(STATED TASK A):
Repeat verbatim the passage of the bankruptcy court opinion below that begins with the words containing "The debtor contends that it" and ends with "to the State.".

(TEXT SHOWN):
49 B.R. 1002 | S.D.N.Y. | 1985
The State of New York, Division of Housing and Community Renewal (the “State”) has moved for an order allowing its claim in the amount of $324,446.67, plus interest as a valid claim against the debt- or’s estate. The debtor has countered by objecting to the State’s claim on the ground that there is no authority to support the claim because the State is not a creditor and that only tenants and former tenants of the debtor may properly assert any claim to the funds in question. The dispute involves funds collected by the debtor as a landlord from its tenants allegedly in excess of the legal regulated rent under the Emergency Tenant Protection Act of 1974. As a result of a lawsuit commenced by the State, the funds were ordered by the New York Supreme Court, Appellate Division, to be deposited by the debtor with the County Clerk of Rockland County, New York. In the event that the funds in question were ultimately found to be “excess rents” they will be paid to the tenants and former tenants from the escrow account.
The debtor contends that it need not comply with the Appellate Division’s order, dated December 7, 1982, which directed the debtor to pay the Rockland County Clerk the amounts collected in excess of the legal regulated rent because any such excess rents should be claimed by the tenants and not the State. Additionally, the debtor contends that the distribution of the funds is determined under bankruptcy law so that any unclaimed funds would revert to the debtor and not escheat to the State.
FACTS
The basic facts are not in dispute. The debtor, Berry Estates, Inc., filed with this court a voluntary petition under Chapter 11 of the Bankruptcy Code on June 1, 1983. The debtor’s sixth amended Chapter 11 plan was eventually confirmed by an order of this court dated October 24, 1984. The debtor is the owner of a 287 unit garden apartment complex in Spring Valley, New York, which is subject to the New York Emergency Tenant Protection Act of 1974, as amended (the “ETPA”). Pursuant to Section 3(a) of ETPA, where the vacancy rate for a town or village is less than five percent, such local government may declare that a public emergency exists and impose rent controls on the local landlords.
In September of 1974, the Village of Spring Valley adopted a resolution implementing rent controls pursuant to the ETPA. The state courts thereafter ruled that the Village’s computation with respect to the five percent vacancy rate was defective. In December of 1978, the Village adopted another resolution, again establishing rent controls in accordance with the ETPA. The debtor contested the adoption of the 1978 resolution. On March 19, 1984, the Appellate Division of the New York Supreme Court for the Second Department held that the 1978 resolution was valid. Numerous state court actions involving various phases of the dispute between the debtor and the State were commenced with respect to the debtor’s right to collect from its tenants rent in excess of the ETPA guidelines. The debtor also requested in-junctive relief in the United States District Court, Southern District of New York and a declaration that Section 6 of the ETPA violates the due process and equal protection clauses of the United States Constitution. On March 2, 1983, District Judge Haight dismissed the debtor’s complaint on the ground that the extensive history of state litigation related to the dispute between the debtor and the State militated in favor of abstention, especially because of the existence of a pending state proceeding in which the debtor was fully able to raise the constitutional challenge to the statute.

(STATED TASK B):
Reproduce verbatim the lines of the records below, starting at the first line of the records and ending with the line that contains "Action: click(x=67, y=77)", including both of those lines.

(EXTRACTED RECORDS):
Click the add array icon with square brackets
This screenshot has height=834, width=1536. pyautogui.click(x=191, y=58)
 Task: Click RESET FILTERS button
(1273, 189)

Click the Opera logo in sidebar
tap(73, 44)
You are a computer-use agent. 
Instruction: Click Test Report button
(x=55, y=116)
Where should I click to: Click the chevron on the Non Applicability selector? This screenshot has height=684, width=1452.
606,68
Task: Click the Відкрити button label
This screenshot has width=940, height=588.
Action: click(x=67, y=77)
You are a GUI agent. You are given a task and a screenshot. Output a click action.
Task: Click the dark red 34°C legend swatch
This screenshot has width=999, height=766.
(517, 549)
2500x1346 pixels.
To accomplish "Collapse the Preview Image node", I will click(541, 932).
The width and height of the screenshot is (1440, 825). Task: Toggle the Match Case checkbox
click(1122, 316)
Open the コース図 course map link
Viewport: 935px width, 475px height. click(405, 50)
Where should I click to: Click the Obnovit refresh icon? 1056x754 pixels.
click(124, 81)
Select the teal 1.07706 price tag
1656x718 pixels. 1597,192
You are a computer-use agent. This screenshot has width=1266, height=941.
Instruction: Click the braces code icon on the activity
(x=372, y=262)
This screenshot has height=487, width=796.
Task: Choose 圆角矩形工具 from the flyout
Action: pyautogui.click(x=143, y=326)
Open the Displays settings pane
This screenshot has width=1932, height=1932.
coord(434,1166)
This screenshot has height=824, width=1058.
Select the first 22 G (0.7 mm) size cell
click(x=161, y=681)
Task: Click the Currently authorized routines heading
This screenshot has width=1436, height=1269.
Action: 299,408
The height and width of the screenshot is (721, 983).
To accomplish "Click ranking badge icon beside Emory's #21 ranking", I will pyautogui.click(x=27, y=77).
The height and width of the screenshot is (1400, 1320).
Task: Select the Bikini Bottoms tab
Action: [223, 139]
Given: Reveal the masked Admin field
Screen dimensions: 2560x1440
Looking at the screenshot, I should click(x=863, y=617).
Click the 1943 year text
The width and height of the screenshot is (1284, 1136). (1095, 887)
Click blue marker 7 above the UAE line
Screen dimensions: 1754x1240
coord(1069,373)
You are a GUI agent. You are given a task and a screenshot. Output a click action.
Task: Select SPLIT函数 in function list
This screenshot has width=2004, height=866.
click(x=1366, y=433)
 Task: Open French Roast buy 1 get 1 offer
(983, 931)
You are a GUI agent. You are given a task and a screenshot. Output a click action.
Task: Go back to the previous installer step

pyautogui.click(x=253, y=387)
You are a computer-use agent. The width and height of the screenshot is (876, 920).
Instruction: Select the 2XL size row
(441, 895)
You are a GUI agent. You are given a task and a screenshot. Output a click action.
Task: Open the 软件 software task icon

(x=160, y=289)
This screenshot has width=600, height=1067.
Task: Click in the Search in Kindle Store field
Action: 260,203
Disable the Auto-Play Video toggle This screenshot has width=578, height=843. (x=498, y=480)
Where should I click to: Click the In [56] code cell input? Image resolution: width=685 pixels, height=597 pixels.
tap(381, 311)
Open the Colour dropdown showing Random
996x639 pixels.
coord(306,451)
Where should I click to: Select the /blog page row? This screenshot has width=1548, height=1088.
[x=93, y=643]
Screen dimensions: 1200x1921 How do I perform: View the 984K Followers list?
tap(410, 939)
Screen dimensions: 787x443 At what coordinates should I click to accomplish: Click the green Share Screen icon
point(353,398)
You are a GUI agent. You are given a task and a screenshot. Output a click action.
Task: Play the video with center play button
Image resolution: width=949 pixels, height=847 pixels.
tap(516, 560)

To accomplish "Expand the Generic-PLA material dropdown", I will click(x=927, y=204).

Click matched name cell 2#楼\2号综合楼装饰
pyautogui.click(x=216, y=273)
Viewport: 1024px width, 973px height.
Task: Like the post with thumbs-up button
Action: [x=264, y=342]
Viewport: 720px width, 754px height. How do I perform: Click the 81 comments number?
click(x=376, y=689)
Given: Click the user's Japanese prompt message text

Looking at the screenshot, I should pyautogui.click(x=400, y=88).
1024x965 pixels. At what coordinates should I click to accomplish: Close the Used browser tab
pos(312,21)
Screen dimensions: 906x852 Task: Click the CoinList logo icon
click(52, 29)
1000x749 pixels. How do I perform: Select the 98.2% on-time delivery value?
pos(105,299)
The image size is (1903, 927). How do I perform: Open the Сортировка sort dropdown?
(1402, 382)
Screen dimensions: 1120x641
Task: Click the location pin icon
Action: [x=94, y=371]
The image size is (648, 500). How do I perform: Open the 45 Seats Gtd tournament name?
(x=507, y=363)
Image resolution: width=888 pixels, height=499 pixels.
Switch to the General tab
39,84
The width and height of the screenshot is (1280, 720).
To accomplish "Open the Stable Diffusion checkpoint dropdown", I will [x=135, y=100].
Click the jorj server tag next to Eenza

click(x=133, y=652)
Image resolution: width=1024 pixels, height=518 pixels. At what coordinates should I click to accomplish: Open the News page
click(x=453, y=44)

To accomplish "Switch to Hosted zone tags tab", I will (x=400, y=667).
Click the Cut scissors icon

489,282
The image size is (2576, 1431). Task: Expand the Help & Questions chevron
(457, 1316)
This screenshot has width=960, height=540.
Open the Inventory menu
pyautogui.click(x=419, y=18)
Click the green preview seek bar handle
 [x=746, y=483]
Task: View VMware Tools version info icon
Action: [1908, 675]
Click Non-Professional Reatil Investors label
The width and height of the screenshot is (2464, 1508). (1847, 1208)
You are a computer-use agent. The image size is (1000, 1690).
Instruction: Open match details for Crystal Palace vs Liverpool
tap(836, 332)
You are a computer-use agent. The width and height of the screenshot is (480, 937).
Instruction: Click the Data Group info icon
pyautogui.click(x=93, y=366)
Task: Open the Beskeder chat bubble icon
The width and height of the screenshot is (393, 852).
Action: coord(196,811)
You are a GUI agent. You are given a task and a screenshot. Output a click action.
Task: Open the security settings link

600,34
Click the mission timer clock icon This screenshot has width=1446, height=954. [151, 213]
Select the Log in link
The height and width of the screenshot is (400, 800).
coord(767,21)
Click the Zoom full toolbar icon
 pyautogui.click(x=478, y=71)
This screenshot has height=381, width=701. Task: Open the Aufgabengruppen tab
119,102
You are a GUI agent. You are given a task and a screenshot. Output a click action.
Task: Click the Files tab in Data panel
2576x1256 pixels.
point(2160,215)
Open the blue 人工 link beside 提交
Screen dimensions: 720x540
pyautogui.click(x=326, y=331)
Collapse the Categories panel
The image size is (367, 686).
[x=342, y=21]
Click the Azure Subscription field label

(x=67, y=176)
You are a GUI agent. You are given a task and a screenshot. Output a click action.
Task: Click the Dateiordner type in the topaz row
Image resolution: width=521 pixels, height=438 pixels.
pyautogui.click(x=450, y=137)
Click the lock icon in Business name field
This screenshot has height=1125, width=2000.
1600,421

(WRITTEN ANSWER A):
The debtor contends that it need not comply with the Appellate Division’s order, dated December 7, 1982, which directed the debtor to pay the Rockland County Clerk the amounts collected in excess of the legal regulated rent because any such excess rents should be claimed by the tenants and not the State. Additionally, the debtor contends that the distribution of the funds is determined under bankruptcy law so that any unclaimed funds would revert to the debtor and not escheat to the State.

(WRITTEN ANSWER B):
Click the add array icon with square brackets
This screenshot has height=834, width=1536. pyautogui.click(x=191, y=58)
 Task: Click RESET FILTERS button
(1273, 189)

Click the Opera logo in sidebar
tap(73, 44)
You are a computer-use agent. 
Instruction: Click Test Report button
(x=55, y=116)
Where should I click to: Click the chevron on the Non Applicability selector? This screenshot has height=684, width=1452.
606,68
Task: Click the Відкрити button label
This screenshot has width=940, height=588.
Action: click(x=67, y=77)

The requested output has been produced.